A novel strategy was developed to counteract the increasing problem of almost untreatable bacterial infections caused by multidrug resistant pathogens. Applying β-lactones of the AVU generation to bacteria led to the discovery of the first potent inhibitor of the virulence regulating protease ClpP. Inhibition of ClpP disarmed the bacteria by a shut-down of their virulence factor expression. This offers entirely new treatment options with only minor chances of resistance development. AVIRU utilizes novel structures. These were found to selectively inhibit ClpP, a serine protease that was reported to be crucial for the virulence of several key pathogens. The role of ClpP has been especially well studied in the opportunistic pathogen Staphylococcus aureus which made headlines in last years due to the explosive spread of antibiotic resistant (MRSA) and highly aggressive strains. The role and importance of ClpP for virulence has been demonstrated by a ΔClpP mutation in S. aureus, which exhibited strongly decreased extracellular virulence and was non-infective in a mouse model.
ClpP acts as a central regulator of virulence. The pathogens do not attack immediately; they try to hide from the immune system and wait until a critical density of bacterial cells is reached. Then ClpP degrades a repressor of toxin gene expression which up to now prevented the production of virulence factors. By doing so, ClpP switches the bacteria from “mute” to “attack” mode. The virulence factors of S. aureus comprise a diverse set of specialized proteins, enzymes and toxins. These facilitate spreading in the human organism, provide nutritional sources by degradation of host cells and enable the pathogen to escape the immune response. Selective inhibition of ClpP by a new generation of drugs may thus represent a novel strategy in the treatment of infectious diseases.
These new generation drugs are now being developed by AVIRU. With their first lead structure AVU1, they already could demonstrate a global shut down of important toxins involved in the proteolytic and hemolytic (blood lysing) activity of S. aureus but also of devastating pyrogenic toxins like enterotoxins B and C and the toxic shock syndrome toxin. These toxins are responsible for severe, often even lethal diseases including food poisoning and sepsis. This strategy was not only successful with laboratory strains of S. aureus but also with problematic multidrug resistant and highly virulent clinical isolates.

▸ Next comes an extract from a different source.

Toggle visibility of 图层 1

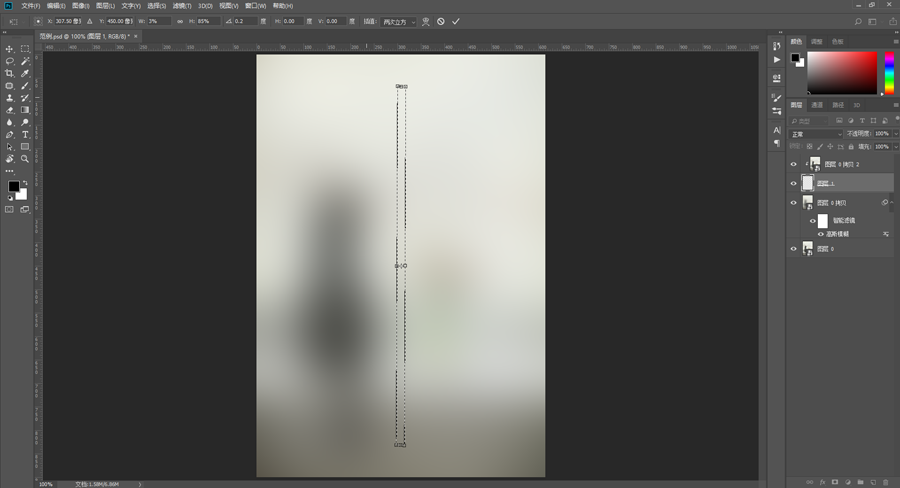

A drug based on this novel concept would display several advantages: Instead of being killed, the pathogens become disarmed, but stay alive. Thus, there is no direct selective pressure that provokes the emergence of resistances. Even if there were single resistant bacteria, they could not attack and harm the host, if the majority of bacteria were disarmed. The immune response finally will eliminate these bacteria. Another advantage of not killing bacteria is that the cooperative bacteria of the human body, like in the gut flora are preserved. Their destruction by conventional antibiotics leads to undesired and often hazardous side effects. An intact microbial flora furthermore prevents the colonisation by resistant strains. This is a very serious issue after antibiotic treatments and a reason for the problem of MRSA infections. This new strategy of disarming pathogenic bacteria by inhibition of ClpP, their central regulator of virulence, thus provides a promising concept for the development of a novel drug by AVIRU.
The innovative technology of AVIRU is by far not limited to S. aureus. The target ClpP is highly conserved among key pathogens and compounds have also been shown to exhibit activity against the devastating intracellular pathogen Listeria monocytogenes and recently even against the malaria parasite.